What is it like to be a Make-Up Artist? What do you do?
"I love it", says BEVERLY JO PRYOR, who suspects she's made up "over a thousand people" by now. "In a way, we're sort of therapists. We make sure the actors look the part, of course, we find out what the Director wants. But we also try to make the actors happy - confident - so they'll do their best."
How do you go about it?
Beverly Jo begins by talking with the Director and the actor to find out how they see the actor's character. "I like to make the actors part of their look, because then they'll feel better about themselves." Next, she does whatever research may be required - is it a contemporary or period film, a science fiction movie or, perhaps, adventure. She breaks the script down - "are there going to be special effects, is there going to be blood, sweating, crying, kissing. Special make-up is applied in each case. Maybe there are even teeth braces for the kids!"
Then "I want to be sure my Make-Up trailer has a soothing feeling." She selects relaxing music and a soft, pleasant aroma, she lights candles and places crystals on a small altar, "all to create positive energy and set the right mood. I pay attention to whether the actor wants to talk, or wants silence. I listen to them, I tell them how great they look - if they feel good about themselves, it helps them do their best."
Beverly Jo keeps a continuity book, taking photos as the script requires the actor's look to change, "so that if maybe old scenes have to be re-shot, I'll know what to do." She notes everything she does and uses. "And there's a special make-up bag for each actor, with his or her name on it, and a photo - so I - or someone else - can just grab the right bag and go."
How did you get started?
"I'd wanted to be a dancer, or a choreographer or an actress. Or a painter. But I got married right out of high school, and had kids right away - and I wanted to be the best Mom possible. My background was creative. My father was a clothes designer and tailor and taught at a technical school. He very much wanted to own his own shop, but he was black - and in Topeka, Kansas, in the 'forties, a black man couldn't open his own business. So we moved to Denver, and he got a job in the Post Office - a middle class position for a black man in those days. But he continued to make clothes for me, and I modeled them."
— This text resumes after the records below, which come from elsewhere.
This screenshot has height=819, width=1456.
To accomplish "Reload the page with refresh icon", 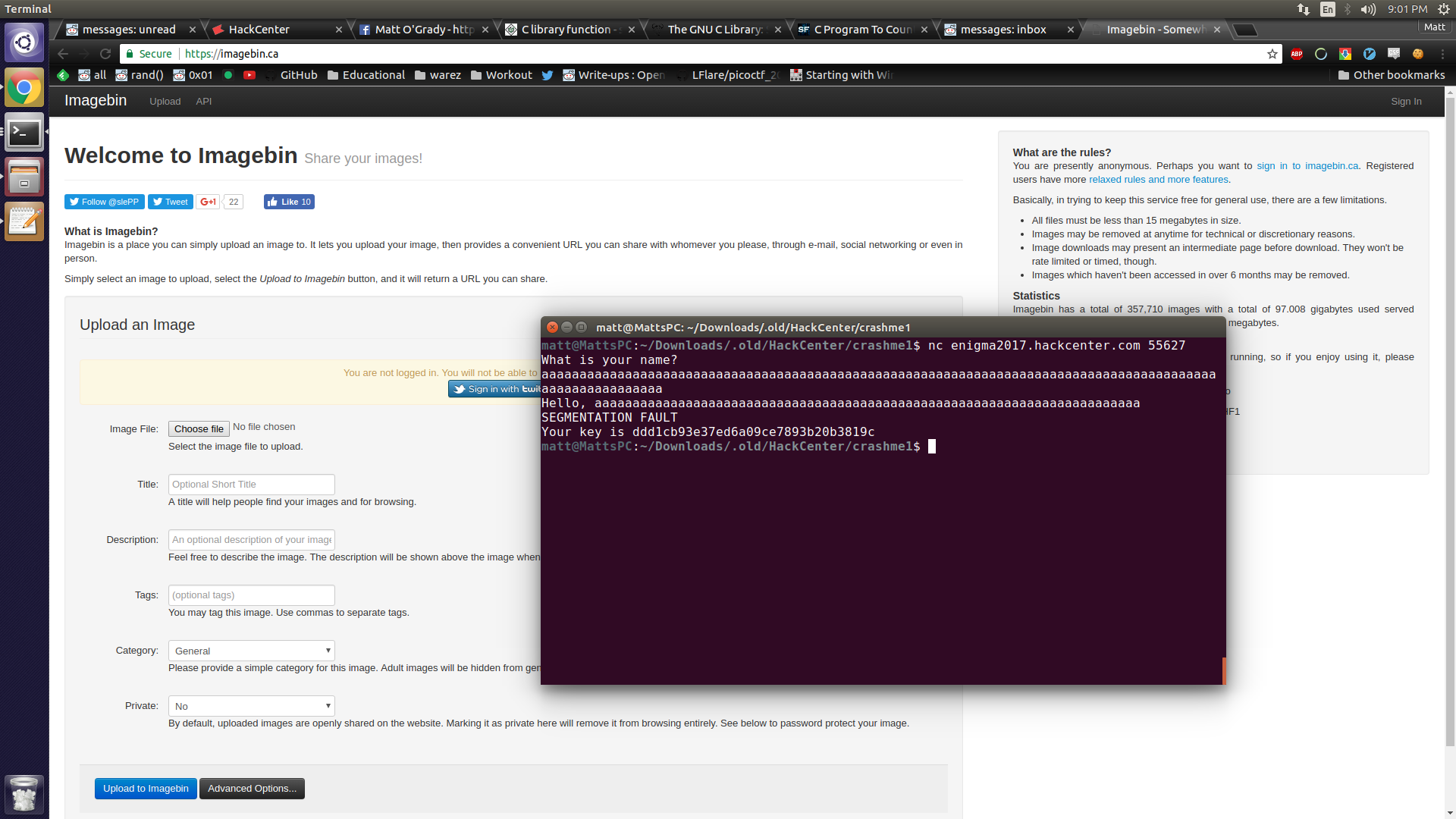I will point(105,54).
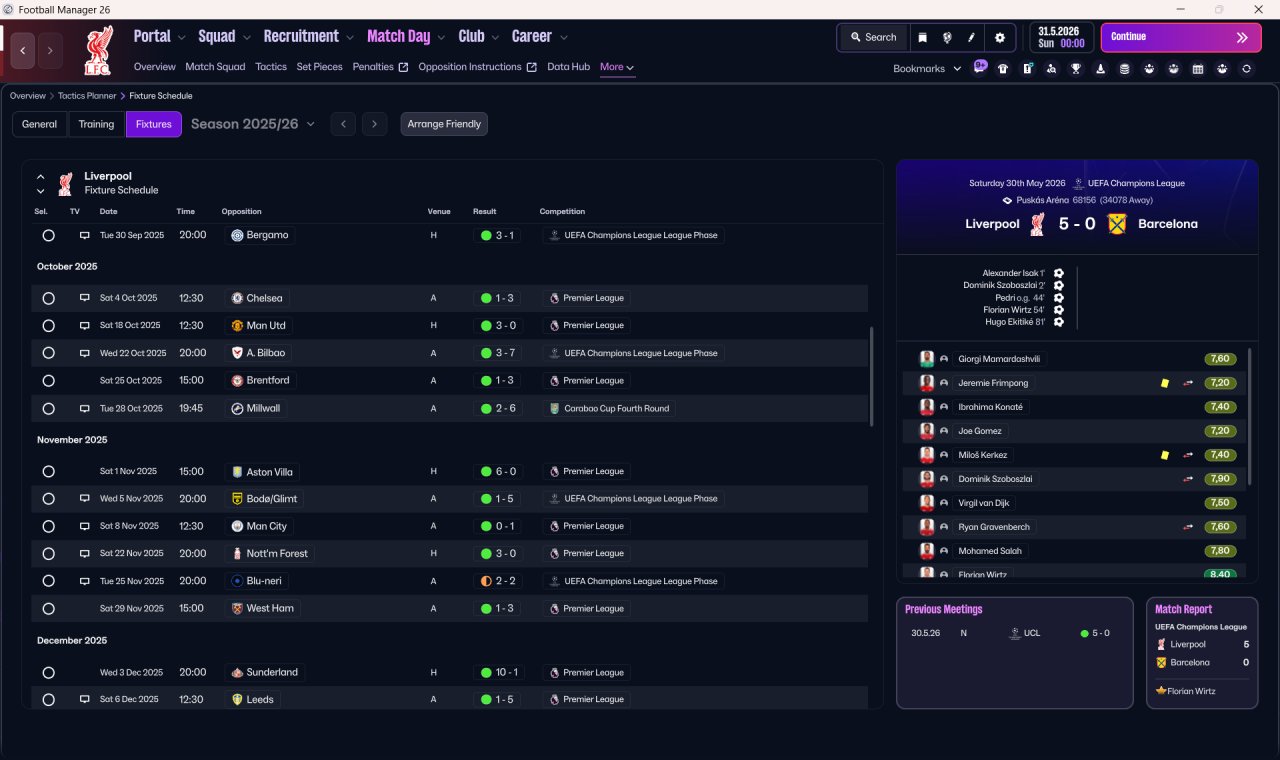
Task: Open the Season 2025/26 dropdown
Action: [x=253, y=124]
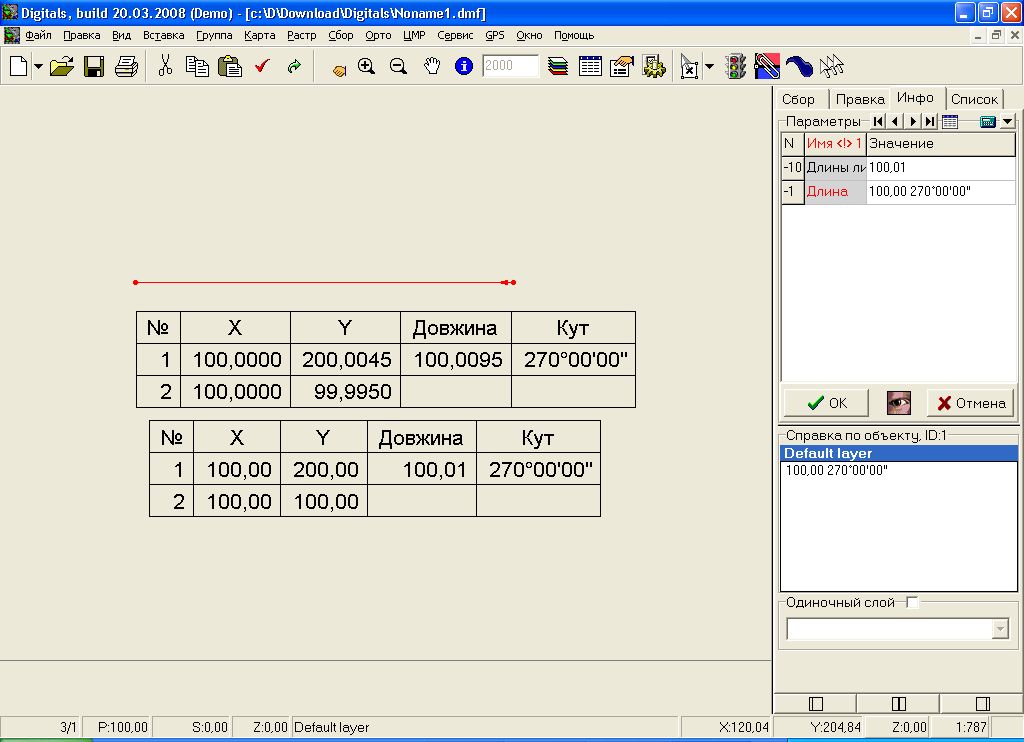The image size is (1024, 742).
Task: Toggle the Одиночный слой checkbox
Action: [912, 602]
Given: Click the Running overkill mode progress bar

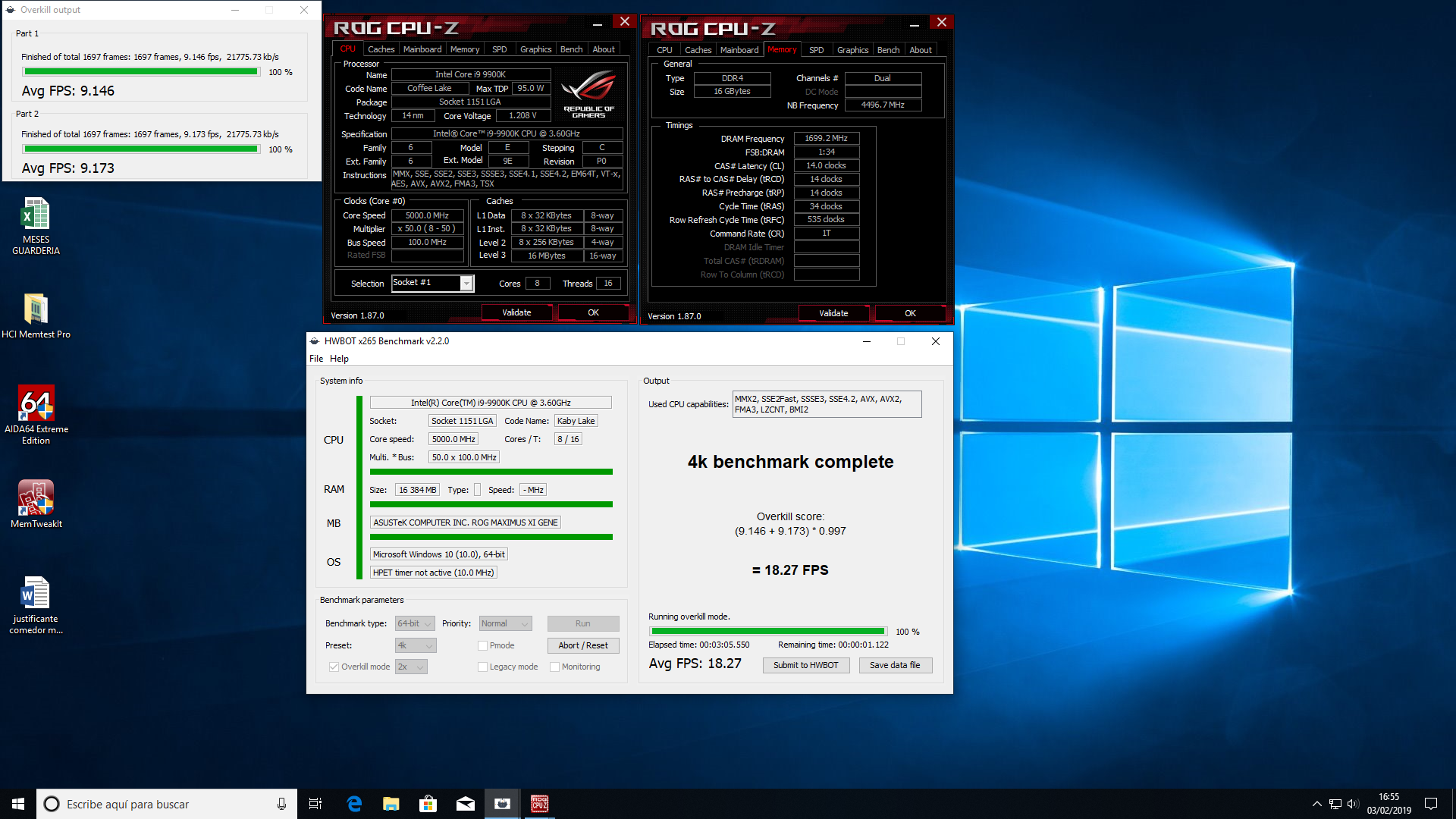Looking at the screenshot, I should pos(767,631).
Her marriage broke up, "and I was a single Mom, and needed part-time work. I did a number of things, and then I got a job with Max Factor Cosmetics as a 'beauty consultant' after a one-time training program." Beverly Jo had always loved to paint. "I thought, gosh, this is great! I'm doing what I love, and getting paid for it!"
Beverly Jo's brother's best friend was a photographer. "I began doing make-up for his subjects - head shots - and gradually built up a portfolio." Meanwhile, continuing to do make-up on the side, she finished raising her children; at the same time managing part-time jobs as a Customer Representative for America West Airlines, working as a legal secretary, and attending California State University at Long Beach.
When did you actually begin doing movies?
"I started with commercials. Then television and Award Shows, and then I moved into features. My first was Mo Money. Both Ali with Will Smith and Posse with Mario and Melvin Van Peebles were a lot of fun. I've worked with some great people - Nona Gay, Marvin's daughter, and Pam Grier, Michel Jordan, Milton Berle, Debbie Allen, Tyra Banks, John Candy, Quincy Jones - and the list goes on. I treat everyone as special - first-time actor, or a star, or an old friend."
Where have you done films?
"I've worked all over the United States and Canada, the Caribbean, South Africa --."
What was your favorite adventure?
Probably going on Safari in South Africa - Kruger Park, while we were filming Ali. It's a huge wild animal preserve - jungle and bush and big open plains - and I think I saw just about every kind of wild animal there is. Rhinos and antelope, buffalo, giraffes, wildebeest, lions, leopards, hyenas, crocodiles. Everything except zebras. And I'd never seen so many kinds of birds. It was all just wonderful."
What do you enjoy about your work?
"I love doing my art and getting immediate results. And I'm a 'people person', and there are always new ones to get to know as well as old familiars. I'm always meeting new people. I love the irregularity of the work, too. Not only the irregular schedule of the days, but having new jobs in new places all the time. I love, maybe most of all, that it's a team effort - cooperative - all of us working towards one goal. I thank God every day that I can do what I love and make a living!"